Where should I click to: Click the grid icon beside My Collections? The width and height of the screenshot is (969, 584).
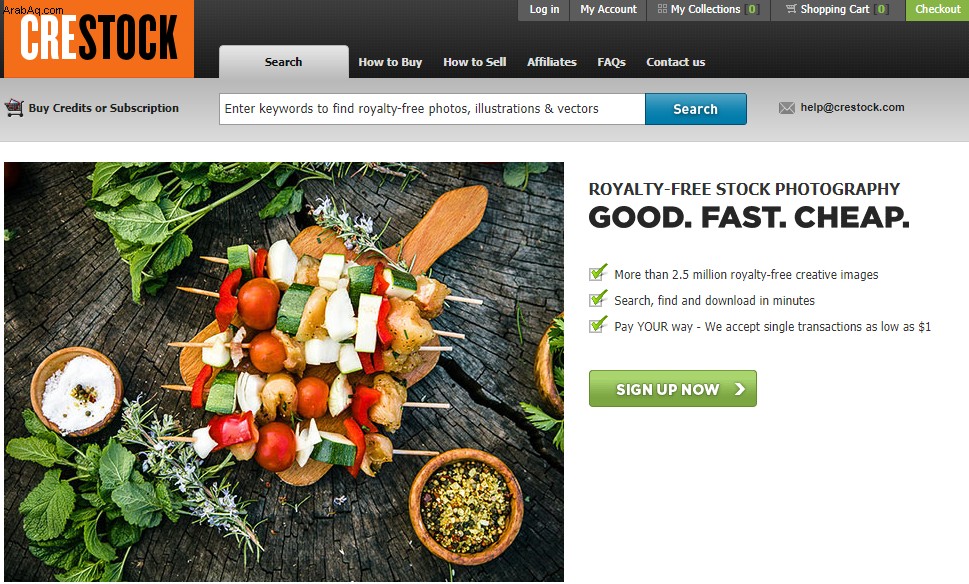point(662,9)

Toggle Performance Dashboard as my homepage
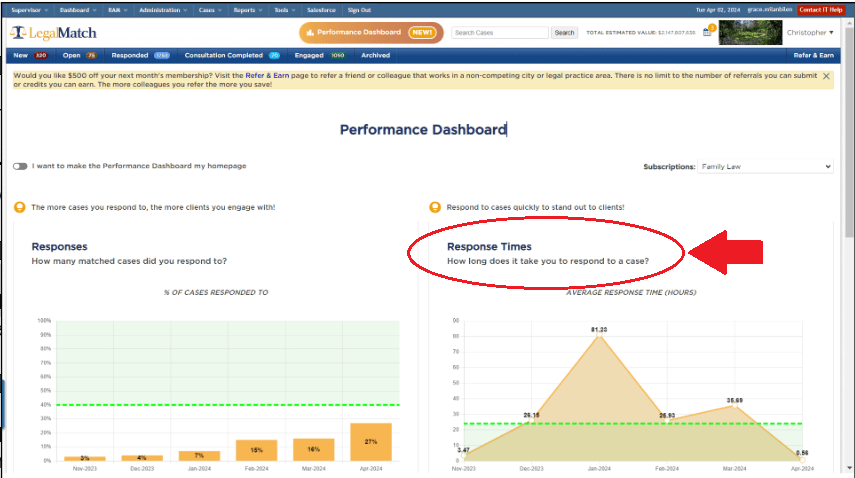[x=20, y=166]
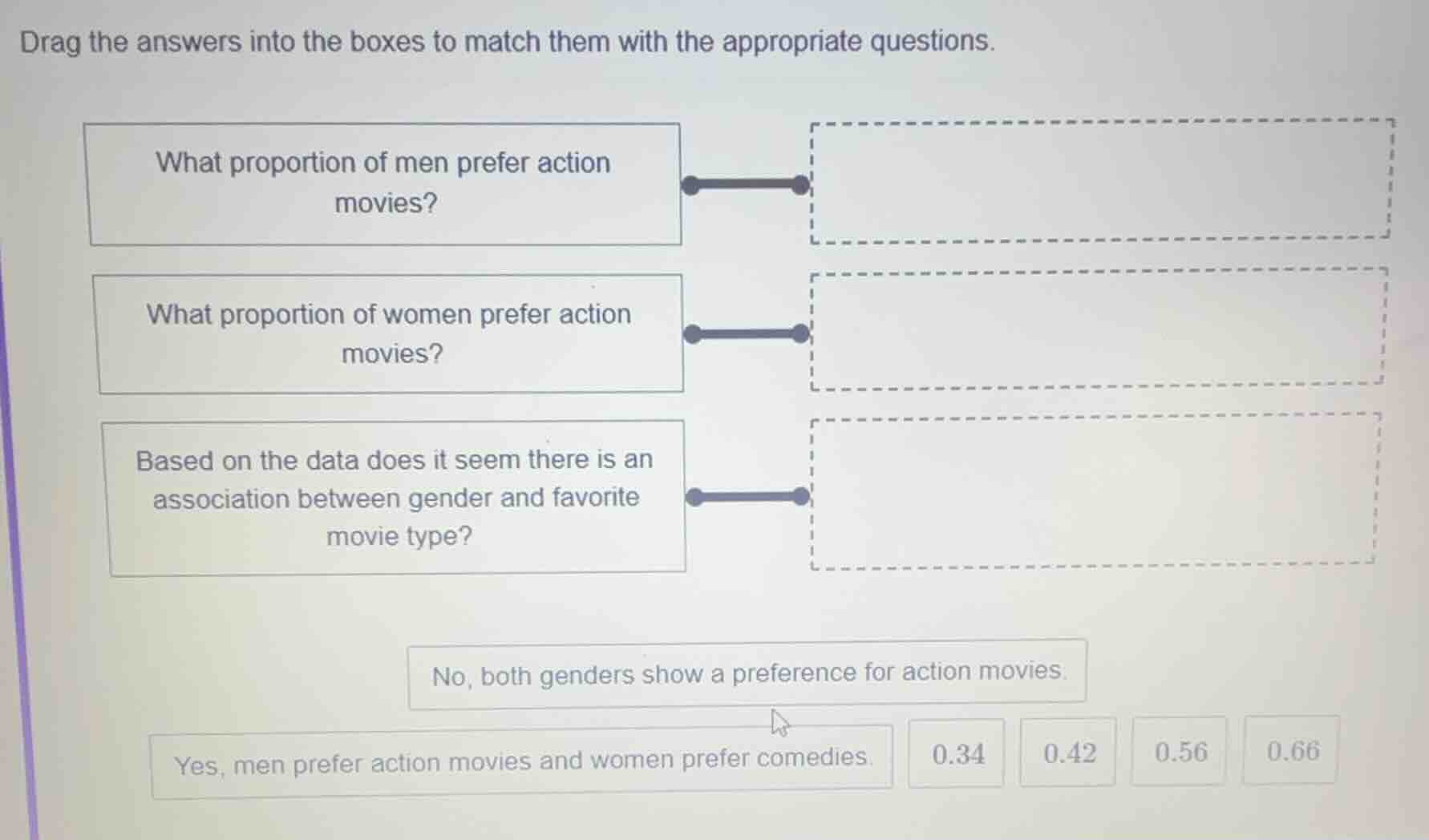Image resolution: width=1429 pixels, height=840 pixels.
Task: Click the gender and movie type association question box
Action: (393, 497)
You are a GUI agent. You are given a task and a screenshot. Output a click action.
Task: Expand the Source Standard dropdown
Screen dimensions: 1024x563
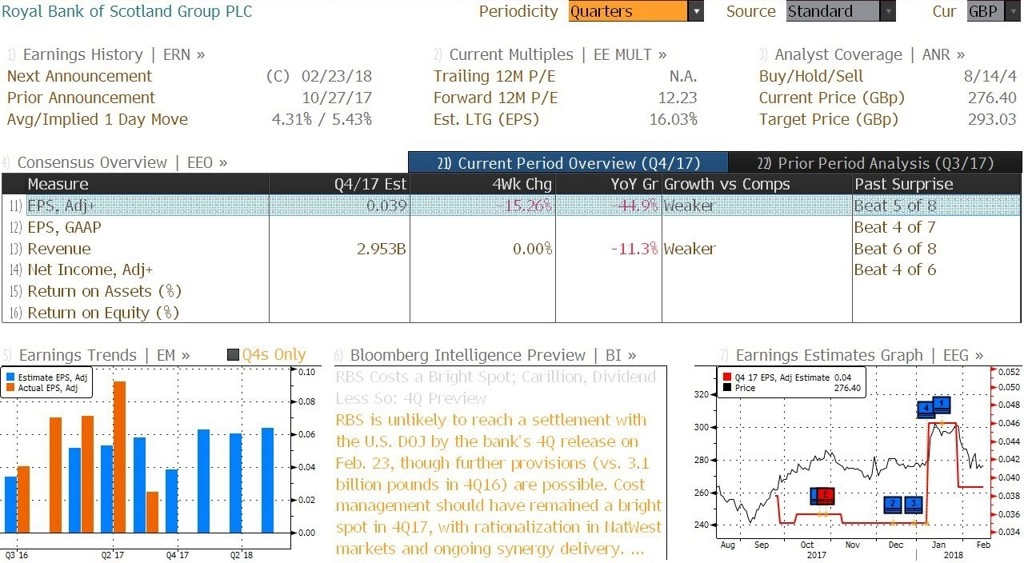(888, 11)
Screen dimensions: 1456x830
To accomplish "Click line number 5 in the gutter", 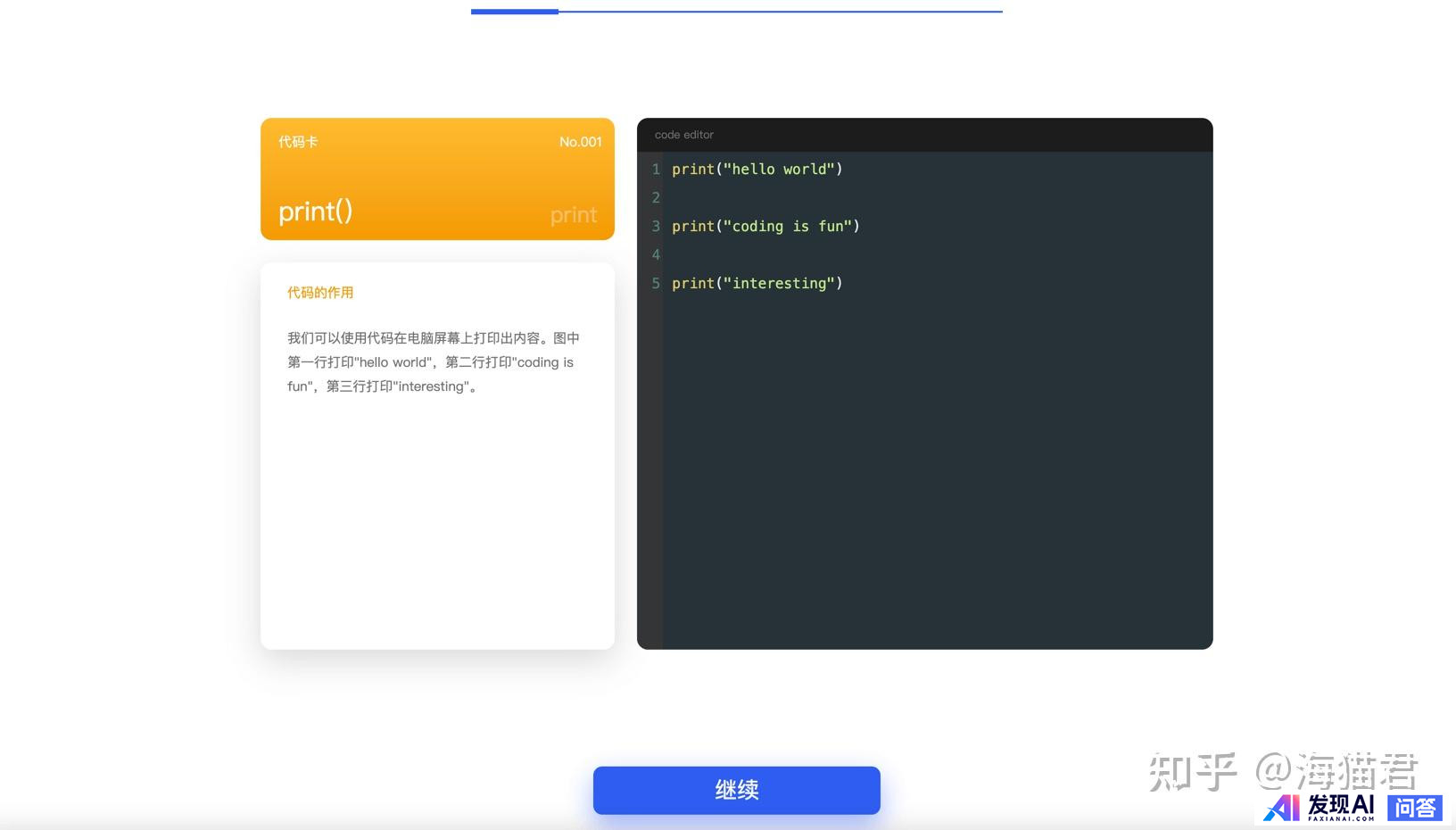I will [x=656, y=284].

□ □ □ □ □ □ □

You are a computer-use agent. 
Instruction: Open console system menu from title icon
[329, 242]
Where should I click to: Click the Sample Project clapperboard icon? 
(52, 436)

□ □ □ □ □ □ □

**Exercise description**
Only lines containing "agent" belong in the answer; copy every such line from the records.

**Task solution**
You are a GUI agent. You are given a task and a screenshot. Output a click action.
You are a computer-use agent. 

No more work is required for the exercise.